Start on the right hand side of the drawing with the load/bulb. The 0.1A current is due to the resistance of the bulb. The resistance of the bulb is not specified but it must be around 60 Ohms. The current drawn from the transformer is therefore I = 6/60 = 0.1A.

The turns ratio of the right hand transformer is 6:1. So the current on the transmission line is 0.1/6 = 0.0167A. Aside: The drawing says 0.0125A which I believe is a minor error.

The transformer on the left has a winding ratio of 1:6 so the current drawn from the 6V AC source is increased to 0.0167 * 6 = 0.1A

 

[jbriggs444]

48:6 = 8:1 winding ratio. The 0.0125 A is correct for an 8:1 ratio.

 

[davenn]

48:6 = 8:1 winding ratio. The 0.0125 A is correct for an 8:1 ratio.

assuming no losses ( but we know there are )

 

[CWatters]

Slaps head. Never was good at maths

 

[sophiecentaur]

In case you are confused... The currents shown on your diagram are not due to the resistance of the windings. It's the load (aka light bulb) and the transformer winding ratios that dictate the current.

First the voltages (work from left to right):

Starting at the left with the 6V supply. The winding ratio of the first transformer is 1:6 so the voltage is stepped upto 48V. The next transformer has a winding ratio of 6:1 so that steps down the voltage to 6V.

Now for the currents (work right to left)

Start on the right hand side of the drawing with the load/bulb. The 0.1A current is due to the resistance of the bulb. The resistance of the bulb is not specified but it must be around 60 Ohms. The current drawn from the transformer is therefore I = 6/60 = 0.1A.

The turns ratio of the right hand transformer is 6:1. So the current on the transmission line is 0.1/6 = 0.0167A. Aside: The drawing says 0.0125A which I believe is a minor error.

The transformer on the left has a winding ratio of 1:6 so the current drawn from the 6V AC source is increased to 0.0167 * 6 = 0.1A

That's a really good way to think about it. You have to stick, strictly to that and not try to second guess what's going on when you are half way through the process, though. You need to get the 'causes and effects' in the right order or you can find apparent paradoxical behaviour.
@Laura: have you ever seen the school / college demonstration, using wires strung about the lab and 'safe' voltages, throughout? It shows a dim bulb when you use no transformers and a bright bulb when you introduce the transformers.

 

[anorlunda]

when dealing with AC, Ohms Law is not applicable. Ohms Law works well for basic DC circuits

Just to nitpick some more, Ohms Law works just fine for AC circuits using impedance rather than resistance. Impedance can be inductive, capacitive, resistive, or any combination of those. In AC analysis, Voltage, Current, and Impedance are all complex.

 

[sophiecentaur]

Just to nitpick some more, Ohms Law works just fine for AC circuits using impedance rather than resistance. Impedance can be inductive, capacitive, resistive, or any combination of those. In AC analysis, Voltage, Current, and Impedance are all complex.

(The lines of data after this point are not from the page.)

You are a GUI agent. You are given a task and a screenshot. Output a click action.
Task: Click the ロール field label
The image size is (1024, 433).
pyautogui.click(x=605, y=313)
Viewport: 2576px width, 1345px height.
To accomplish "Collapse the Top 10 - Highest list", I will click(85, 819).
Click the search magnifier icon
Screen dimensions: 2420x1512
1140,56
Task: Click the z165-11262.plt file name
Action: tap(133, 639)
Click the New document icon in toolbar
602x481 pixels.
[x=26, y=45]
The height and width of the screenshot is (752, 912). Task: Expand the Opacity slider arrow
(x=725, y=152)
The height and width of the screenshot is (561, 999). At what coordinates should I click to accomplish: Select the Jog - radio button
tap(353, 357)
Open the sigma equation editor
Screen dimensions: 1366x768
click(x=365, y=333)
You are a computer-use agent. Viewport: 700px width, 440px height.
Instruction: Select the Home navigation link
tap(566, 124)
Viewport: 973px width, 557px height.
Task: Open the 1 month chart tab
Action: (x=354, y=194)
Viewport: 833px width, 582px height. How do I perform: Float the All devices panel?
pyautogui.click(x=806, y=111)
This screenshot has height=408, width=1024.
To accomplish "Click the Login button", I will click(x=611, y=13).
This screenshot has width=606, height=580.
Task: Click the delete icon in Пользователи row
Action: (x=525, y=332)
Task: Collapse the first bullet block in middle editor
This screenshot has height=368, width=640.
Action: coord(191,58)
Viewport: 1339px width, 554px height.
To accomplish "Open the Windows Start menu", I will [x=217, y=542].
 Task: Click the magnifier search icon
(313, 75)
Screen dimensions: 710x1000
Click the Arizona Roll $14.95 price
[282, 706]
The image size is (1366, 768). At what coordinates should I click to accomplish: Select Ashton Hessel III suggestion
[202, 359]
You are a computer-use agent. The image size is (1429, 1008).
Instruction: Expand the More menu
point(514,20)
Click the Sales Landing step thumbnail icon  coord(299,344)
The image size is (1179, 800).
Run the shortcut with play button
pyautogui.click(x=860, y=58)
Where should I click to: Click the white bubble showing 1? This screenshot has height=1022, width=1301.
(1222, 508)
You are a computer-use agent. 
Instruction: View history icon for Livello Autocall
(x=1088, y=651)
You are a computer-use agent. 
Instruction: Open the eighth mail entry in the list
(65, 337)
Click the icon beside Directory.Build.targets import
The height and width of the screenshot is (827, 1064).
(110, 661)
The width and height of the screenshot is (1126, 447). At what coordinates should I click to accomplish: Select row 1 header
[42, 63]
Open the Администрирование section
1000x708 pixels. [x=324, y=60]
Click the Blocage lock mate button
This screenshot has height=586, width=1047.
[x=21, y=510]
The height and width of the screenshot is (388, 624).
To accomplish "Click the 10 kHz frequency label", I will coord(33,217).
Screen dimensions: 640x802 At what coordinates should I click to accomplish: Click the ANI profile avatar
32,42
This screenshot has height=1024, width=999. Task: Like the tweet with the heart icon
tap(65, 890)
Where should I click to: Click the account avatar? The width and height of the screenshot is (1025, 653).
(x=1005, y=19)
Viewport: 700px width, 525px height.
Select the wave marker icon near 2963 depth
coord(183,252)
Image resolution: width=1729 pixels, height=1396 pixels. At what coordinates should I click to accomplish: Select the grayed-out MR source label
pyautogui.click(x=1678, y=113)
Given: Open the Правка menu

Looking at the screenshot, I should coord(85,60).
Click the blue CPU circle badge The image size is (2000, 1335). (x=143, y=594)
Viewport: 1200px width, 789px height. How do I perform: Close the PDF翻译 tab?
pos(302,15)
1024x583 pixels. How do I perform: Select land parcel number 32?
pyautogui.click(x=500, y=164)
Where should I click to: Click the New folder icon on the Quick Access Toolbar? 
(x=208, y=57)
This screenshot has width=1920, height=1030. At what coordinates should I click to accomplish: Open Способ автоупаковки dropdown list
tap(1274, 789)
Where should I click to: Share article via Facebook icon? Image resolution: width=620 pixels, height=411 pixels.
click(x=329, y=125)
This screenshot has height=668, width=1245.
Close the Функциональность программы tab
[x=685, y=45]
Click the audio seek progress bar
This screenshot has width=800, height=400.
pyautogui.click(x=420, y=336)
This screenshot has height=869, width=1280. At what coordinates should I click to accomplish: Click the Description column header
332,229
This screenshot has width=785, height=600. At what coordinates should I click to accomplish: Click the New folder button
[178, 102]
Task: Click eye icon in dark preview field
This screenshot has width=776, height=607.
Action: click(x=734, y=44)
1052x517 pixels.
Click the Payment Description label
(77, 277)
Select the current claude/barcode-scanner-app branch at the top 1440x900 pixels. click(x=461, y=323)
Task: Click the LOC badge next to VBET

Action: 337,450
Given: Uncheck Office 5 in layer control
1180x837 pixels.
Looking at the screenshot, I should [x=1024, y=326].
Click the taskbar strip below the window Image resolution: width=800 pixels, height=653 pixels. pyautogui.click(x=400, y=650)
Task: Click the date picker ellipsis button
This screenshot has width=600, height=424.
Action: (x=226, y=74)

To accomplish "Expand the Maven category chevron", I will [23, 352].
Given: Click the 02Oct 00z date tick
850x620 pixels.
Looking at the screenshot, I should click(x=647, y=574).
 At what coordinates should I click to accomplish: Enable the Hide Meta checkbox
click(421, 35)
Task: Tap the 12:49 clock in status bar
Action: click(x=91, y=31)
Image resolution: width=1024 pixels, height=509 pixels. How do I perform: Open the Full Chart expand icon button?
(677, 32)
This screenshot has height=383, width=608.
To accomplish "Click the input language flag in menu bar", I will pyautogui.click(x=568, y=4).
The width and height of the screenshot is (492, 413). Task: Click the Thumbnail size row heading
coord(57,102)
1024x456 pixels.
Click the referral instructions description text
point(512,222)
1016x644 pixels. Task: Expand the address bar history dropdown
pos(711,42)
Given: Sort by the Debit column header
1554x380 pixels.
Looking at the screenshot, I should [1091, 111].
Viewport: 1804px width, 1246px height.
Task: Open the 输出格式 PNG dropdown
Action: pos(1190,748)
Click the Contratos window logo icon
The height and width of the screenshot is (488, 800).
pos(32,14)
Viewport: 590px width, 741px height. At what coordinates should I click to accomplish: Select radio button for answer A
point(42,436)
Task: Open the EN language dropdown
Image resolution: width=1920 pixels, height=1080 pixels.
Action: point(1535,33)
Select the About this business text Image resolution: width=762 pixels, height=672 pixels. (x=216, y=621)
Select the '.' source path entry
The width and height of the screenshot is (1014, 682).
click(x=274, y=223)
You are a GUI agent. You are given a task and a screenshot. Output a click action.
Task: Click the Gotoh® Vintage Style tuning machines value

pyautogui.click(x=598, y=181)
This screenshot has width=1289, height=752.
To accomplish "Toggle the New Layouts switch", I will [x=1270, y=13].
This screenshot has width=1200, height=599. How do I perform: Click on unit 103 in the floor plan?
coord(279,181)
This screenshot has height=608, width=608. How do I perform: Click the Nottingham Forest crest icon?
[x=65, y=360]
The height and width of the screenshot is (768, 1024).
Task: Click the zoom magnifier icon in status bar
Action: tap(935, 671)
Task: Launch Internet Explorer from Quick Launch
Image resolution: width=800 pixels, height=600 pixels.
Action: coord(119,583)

And to nitpick further, the term "Ohm's Law" implies a linear resistor (a metal at constant temperature, actually). 'Resistance' doesn't have to be constant and there are many components that are definitely Resistive (i.e. no inductance of capacitance) but which are non-ohmic. Bottom line is that the term Resistance does not imply there's Ohm's Law operating. Glib use of the term Ohm's Law can and will introduce confusion somewhere along the line. Resistance is just the ratio between Volts and Current and is in Ohms but I can't understand why so many people don't feel that it's important to distinguish. This is not an irrelevant point. Merely re-wording a post could take care of the problem easily and avoid confusion.

 

[BvU]

My estimate is and remains that for Laura all this "complexity" is undesirable in this stage of her introduction to electricity.

 

[sophiecentaur]

I agree. If CWatters had got his sums right (let him that is without sin etc. etc.) the thread could have terminated on Post #3. We started bickering amongst ourselves.